CPU times: user 1min 26s, sys: 49.9 ms, total: 1min 26s
Wall time: 1min 26s


In [21]:
suggestions = suggestions.dropna()
suggestions

93                                       [(экономист, 1.0)]
95                                         [(учитель, 1.0)]
102       [(менеджер/руководитель ахо, 0.7935711144609798)]
108                                          [(повар, 1.0)]
109                   [(фитнес-тренер, 0.7732876534767605)]
                                ...                        
178519    [(pr-менеджер, 1.0), (pr-менеджер, 0.849594620...
179527             [(начальник склада, 0.8047933596030894)]
182357    [(финансовый менеджер, 0.7060157768667648), (б...
182938    [(бухгалтер, 1.0), (финансовый менеджер, 0.706...
184169         [(генеральный директор, 0.8755402042989613)]
Name: q61, Length: 4339, dtype: object

# Results review

In [22]:
dictionary = pd.concat([q61, suggestions], axis=1, join='inner')
dictionary.columns = ['q61', 'suggestions']
dictionary

Unnamed: 0,q61,suggestions
93,экономист,"[(экономист, 1.0)]"
95,учитель,"[(учитель, 1.0)]"
102,руководитель участка,"[(менеджер/руководитель ахо, 0.7935711144609798)]"
108,повар,"[(повар, 1.0)]"
109,фитнес,"[(фитнес-тренер, 0.7732876534767605)]"
...,...,...
178519,реклама и маркетинг | pr-менеджер,"[(pr-менеджер, 1.0), (pr-менеджер, 0.849594620..."
179527,топ-менеджмент | начальник финансового отдела,"[(начальник склада, 0.8047933596030894)]"
182357,топ-менеджмент | главный бухгалтер,"[(финансовый менеджер, 0.7060157768667648), (б..."
182938,топ-менеджмент | главный бухгалтер,"[(бухгалтер, 1.0), (финансовый менеджер, 0.706..."


In [23]:
column1 = dictionary['q61']
column2 = dictionary['suggestions']

data = data.str.lower()
data = data.str.strip()

q61_suggestions = data.map(dict(zip(column1, column2)))

In [24]:
data_preprocessed = pd.concat([data, q61_suggestions], axis=1)
data_preprocessed.columns = ['q61', 'q61_suggestions']

In [25]:
pd.set_option("display.max_rows", 1000)

Let's take a look at results we've accomplished so far.

In [26]:
data_preprocessed.dropna(subset=['q61']).drop_duplicates(subset=['q61'])[: 10]

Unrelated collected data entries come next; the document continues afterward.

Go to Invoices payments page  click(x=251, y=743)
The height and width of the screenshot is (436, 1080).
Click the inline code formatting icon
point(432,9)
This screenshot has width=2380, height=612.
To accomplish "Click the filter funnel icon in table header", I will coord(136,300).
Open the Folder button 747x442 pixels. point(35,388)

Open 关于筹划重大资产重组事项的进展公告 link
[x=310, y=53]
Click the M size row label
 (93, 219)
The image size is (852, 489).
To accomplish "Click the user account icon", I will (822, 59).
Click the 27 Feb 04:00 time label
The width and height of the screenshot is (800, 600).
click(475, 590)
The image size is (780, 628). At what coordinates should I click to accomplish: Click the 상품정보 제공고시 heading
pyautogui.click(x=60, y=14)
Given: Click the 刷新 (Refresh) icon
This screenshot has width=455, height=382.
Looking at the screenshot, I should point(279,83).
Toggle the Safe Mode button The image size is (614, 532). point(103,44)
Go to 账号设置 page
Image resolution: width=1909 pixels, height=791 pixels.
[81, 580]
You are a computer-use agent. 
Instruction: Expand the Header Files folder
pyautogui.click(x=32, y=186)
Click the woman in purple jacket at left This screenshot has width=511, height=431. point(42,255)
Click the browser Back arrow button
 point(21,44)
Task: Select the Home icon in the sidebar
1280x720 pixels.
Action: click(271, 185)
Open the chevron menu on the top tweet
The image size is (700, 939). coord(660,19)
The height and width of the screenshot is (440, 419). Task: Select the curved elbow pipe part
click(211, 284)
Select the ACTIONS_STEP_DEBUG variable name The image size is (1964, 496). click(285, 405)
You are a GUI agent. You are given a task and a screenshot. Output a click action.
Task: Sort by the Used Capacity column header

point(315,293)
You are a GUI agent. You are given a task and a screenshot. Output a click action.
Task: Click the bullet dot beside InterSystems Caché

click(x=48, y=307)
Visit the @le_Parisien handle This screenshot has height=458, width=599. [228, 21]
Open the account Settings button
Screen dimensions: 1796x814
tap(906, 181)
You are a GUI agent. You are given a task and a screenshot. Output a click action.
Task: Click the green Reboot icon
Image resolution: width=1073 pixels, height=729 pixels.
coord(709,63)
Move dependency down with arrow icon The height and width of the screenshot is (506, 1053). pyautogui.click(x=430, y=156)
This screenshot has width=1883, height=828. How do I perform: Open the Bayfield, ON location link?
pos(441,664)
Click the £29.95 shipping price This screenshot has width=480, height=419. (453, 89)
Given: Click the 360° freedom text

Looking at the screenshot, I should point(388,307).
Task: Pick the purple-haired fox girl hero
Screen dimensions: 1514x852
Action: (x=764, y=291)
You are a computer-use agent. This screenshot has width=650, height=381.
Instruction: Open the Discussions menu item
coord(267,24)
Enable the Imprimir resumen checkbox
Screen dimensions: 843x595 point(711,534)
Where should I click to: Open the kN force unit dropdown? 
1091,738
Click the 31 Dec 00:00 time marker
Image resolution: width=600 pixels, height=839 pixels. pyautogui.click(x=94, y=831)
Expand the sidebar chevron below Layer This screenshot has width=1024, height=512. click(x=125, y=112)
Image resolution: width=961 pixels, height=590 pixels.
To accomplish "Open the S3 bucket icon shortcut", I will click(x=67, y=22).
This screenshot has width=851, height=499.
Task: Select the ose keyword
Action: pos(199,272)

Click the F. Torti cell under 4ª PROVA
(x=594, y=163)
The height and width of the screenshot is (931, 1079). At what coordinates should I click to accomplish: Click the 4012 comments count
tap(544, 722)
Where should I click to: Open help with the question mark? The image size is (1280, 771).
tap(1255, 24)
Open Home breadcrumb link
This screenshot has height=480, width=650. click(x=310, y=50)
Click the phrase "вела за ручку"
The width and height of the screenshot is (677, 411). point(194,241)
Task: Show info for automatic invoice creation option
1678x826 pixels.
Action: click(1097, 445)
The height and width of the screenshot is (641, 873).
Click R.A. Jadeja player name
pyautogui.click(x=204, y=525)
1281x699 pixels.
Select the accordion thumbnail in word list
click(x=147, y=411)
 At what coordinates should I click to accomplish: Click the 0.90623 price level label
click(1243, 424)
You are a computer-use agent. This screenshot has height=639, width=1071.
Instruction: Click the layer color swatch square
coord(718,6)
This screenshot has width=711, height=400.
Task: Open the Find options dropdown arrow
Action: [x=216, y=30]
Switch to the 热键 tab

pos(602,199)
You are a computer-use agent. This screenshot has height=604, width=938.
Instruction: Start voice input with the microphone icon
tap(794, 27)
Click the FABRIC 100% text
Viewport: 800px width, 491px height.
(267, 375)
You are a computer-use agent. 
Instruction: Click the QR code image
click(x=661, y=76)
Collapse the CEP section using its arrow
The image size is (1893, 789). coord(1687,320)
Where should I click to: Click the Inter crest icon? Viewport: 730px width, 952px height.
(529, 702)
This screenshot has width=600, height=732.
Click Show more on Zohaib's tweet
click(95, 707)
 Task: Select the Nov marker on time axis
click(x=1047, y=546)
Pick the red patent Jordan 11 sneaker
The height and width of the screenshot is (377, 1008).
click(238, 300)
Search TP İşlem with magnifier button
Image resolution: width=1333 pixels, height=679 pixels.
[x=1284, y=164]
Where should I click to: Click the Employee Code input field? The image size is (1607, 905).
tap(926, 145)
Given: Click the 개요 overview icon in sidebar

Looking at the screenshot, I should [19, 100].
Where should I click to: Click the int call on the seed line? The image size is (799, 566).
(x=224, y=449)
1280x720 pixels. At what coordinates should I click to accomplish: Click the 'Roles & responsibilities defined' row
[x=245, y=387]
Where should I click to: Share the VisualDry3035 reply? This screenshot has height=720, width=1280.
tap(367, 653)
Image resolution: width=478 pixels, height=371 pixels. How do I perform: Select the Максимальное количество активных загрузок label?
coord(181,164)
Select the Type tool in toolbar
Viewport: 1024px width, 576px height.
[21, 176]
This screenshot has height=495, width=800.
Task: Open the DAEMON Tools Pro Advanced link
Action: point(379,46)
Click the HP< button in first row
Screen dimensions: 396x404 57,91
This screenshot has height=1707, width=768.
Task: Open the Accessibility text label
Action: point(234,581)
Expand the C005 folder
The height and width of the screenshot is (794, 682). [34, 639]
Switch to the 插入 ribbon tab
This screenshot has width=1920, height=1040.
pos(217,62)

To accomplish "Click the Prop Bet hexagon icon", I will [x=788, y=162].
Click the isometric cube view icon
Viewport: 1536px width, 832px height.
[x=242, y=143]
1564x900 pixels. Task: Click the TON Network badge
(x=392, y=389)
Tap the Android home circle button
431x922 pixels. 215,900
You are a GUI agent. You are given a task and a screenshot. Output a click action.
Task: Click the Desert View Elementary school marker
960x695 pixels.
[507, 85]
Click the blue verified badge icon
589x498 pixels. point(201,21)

Unnamed: 0,q61,q61_suggestions
93,экономист,"[(экономист, 1.0)]"
94,данный момент не работаю,
95,учитель,"[(учитель, 1.0)]"
97,никем,
98,я школьник,
100,рекламист,
102,руководитель участка,"[(менеджер/руководитель ахо, 0.7935711144609798)]"
104,никнм,
105,не кем,
107,ученик,


# Conclusion
The algorithm works quite well on extremely irrelevant entries, however its accuracy remains far from perfection. These are some flaws found:
- inaccurate suggestions 
- there are original entries having actual professions still being ignored by algorithm
- misspells mostly lead to no processing at all

Considering everything being said, one must decide whether to fix all the bugs in existing algorithm, or try to build different one.